| name | enterprise-data-integration-and-distribution |
| description | Pick the right enterprise integration pattern: APIs (REST, SOA, ROA), event-driven (message queues, event brokers, event streams, CEP), CQRS, Backend-for-Frontend, composite services, choreography vs orchestration, point-to-point exceptions, queue-based load leveling. Apply to data distribution: batch vs API vs event-based ingestion. Use when designing cross-domain data flow, choosing sync vs async, deciding between message queue and event stream, or selecting between orchestration and choreography. Triggers: "REST or events", "queue vs stream", "CQRS for data", "BFF pattern", "service orchestration vs choreography", "composite service", "data distribution patterns", "event-driven for data". Produces a chosen integration approach with rationale.
|
Enterprise Data Integration and Distribution
You apply Strengholt's catalog of enterprise integration patterns specifically
for data: APIs, events, queues, streams, plus the patterns that combine them
(CQRS, BFF, queue-based load leveling). You pick the right tool for each
data flow's actual constraints — sync vs async, near-real-time vs batch,
strongly consistent vs eventually consistent.
------
Tasks to perform:
[1] In the enterprise data integration excerpt, whose catalog of enterprise integration patterns is applied to data?
[2] Carry on the enterprise data integration excerpt from its last sentence.

Recorded information:
------
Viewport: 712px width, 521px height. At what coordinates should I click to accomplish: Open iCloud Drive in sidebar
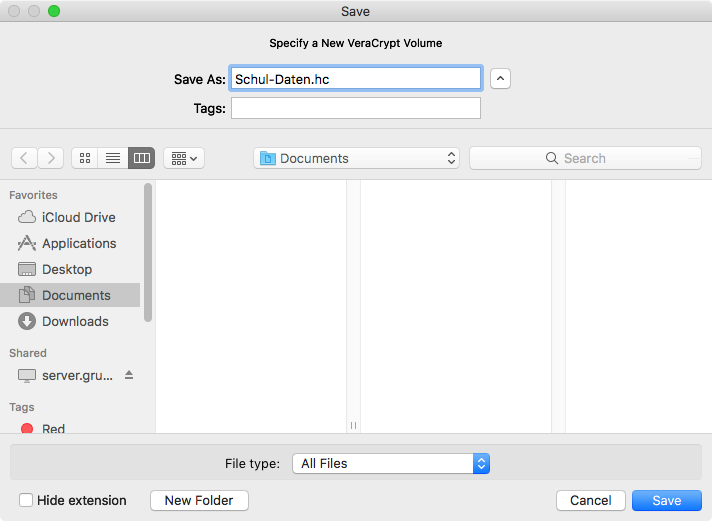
------
Answers by task:
[1] Strengholt's.

[2]
When to Use This Skill
- Designing cross-domain data flow in a Mesh / Federated architecture
- Choosing between APIs, events, and batch for a specific integration
- Deciding sync (request/response) vs async (event-driven)
- Selecting message queue vs event broker vs event stream
- Resolving "should we orchestrate centrally or choreograph?"
- Implementing CQRS to separate read and write models
- Spec'ing a Backend-for-Frontend layer
The Integration Pattern Spectrum
SYNC ASYNC
──── ─────
REST API SOA Composite Message Event Broker Event
(direct) (interface- Service Queue (lightweight Stream
encapsulated) (aggregator) (point-to- middleware) (append-
point) only log)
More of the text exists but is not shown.